Doctors should also exercise caution when prescribing antibiotics to babies or to lactating mothers, he said. There is robust evidence that antibiotics can have a powerful negative effect on the microbiome, shifting the balance toward harmful bacteria.
For some women and babies, forgoing antibiotics is not an option. As many as one in four pregnant women are infected with group B strep bacteria, and may need intravenous antibiotics during labor to lower the risk of infecting their babies. Those women are encouraged to minimize the effects on the microbiome by several means, including vaginal delivery, exclusively breast-feeding, providing abundant skin-on-skin contact with the baby, and avoiding giving the infant scented baths, which can disrupt its microbiome.
“Those things, then, really, overwhelmingly promote a beautiful growth of healthy bacteria both on the skin of the baby and in the gut,” said Sara Edwards, a researcher at Emory University’s Nell Hodgson Woodruff School of Nursing.
Dr. Edwards and her colleagues are following nearly 600 pregnant women to track relationships between their antibiotic use at different stages of gestation and the long-term effects on mother and baby. No definitive patterns have emerged yet, but the changes in the mothers seem to be short-lived.

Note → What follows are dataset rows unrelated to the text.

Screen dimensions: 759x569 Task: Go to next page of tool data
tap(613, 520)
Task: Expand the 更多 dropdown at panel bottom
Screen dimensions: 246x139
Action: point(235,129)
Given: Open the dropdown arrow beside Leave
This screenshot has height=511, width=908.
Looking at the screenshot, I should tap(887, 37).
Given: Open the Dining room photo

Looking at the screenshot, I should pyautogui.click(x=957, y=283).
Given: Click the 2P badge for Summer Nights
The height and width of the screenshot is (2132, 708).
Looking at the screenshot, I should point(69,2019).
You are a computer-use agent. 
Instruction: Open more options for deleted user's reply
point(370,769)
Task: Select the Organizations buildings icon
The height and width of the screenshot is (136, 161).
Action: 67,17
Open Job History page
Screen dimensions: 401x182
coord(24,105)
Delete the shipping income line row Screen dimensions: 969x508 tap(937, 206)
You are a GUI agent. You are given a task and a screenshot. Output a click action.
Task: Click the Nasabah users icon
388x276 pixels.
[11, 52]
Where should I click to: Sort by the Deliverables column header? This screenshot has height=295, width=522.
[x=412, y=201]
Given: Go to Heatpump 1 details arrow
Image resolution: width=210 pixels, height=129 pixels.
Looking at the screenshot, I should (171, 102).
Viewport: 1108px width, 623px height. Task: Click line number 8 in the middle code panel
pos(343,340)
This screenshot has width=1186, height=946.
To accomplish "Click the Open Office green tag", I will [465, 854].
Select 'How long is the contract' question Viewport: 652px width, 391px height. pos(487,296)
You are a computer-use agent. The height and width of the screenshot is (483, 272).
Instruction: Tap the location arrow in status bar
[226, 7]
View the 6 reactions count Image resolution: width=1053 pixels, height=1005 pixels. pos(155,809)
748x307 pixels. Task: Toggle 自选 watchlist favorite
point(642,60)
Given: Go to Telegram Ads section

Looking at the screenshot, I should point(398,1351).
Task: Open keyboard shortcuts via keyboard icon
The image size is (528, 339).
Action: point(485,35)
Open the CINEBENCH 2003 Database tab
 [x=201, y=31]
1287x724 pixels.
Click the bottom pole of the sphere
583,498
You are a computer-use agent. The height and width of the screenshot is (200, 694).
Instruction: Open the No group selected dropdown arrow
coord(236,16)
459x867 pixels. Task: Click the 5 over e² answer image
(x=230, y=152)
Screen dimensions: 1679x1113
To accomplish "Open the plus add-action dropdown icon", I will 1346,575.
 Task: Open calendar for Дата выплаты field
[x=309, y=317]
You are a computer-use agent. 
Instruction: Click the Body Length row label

“It looks as if the body does a pretty good job,” Dr. Edwards said. “Especially among people who are healthy and don’t have other comorbidities and other immune issues — that there is a correction that occurs once the antibiotics are over.”
Women also should exercise, avoid stress and eat foods that either contain or nourish good bacteria, including yogurt, kefir, kombucha and sauerkraut, she added.
“Things that promote wellness in the mother also produce the richest, healthiest type of diet for the babies’ milk,” Dr. Edwards said.
Here again, breast-feeding seems to be what’s most helpful. But women who have trouble breast-feeding shouldn’t despair, Dr. Azad said.
“One thing that’s pretty clear is that there’s a dose response, meaning that every bit counts,” she said. “So even if you can’t do six months of breast-feeding, if you can do partial breast-feeding, or if you can do one month, or one week, that’s definitely better than none.”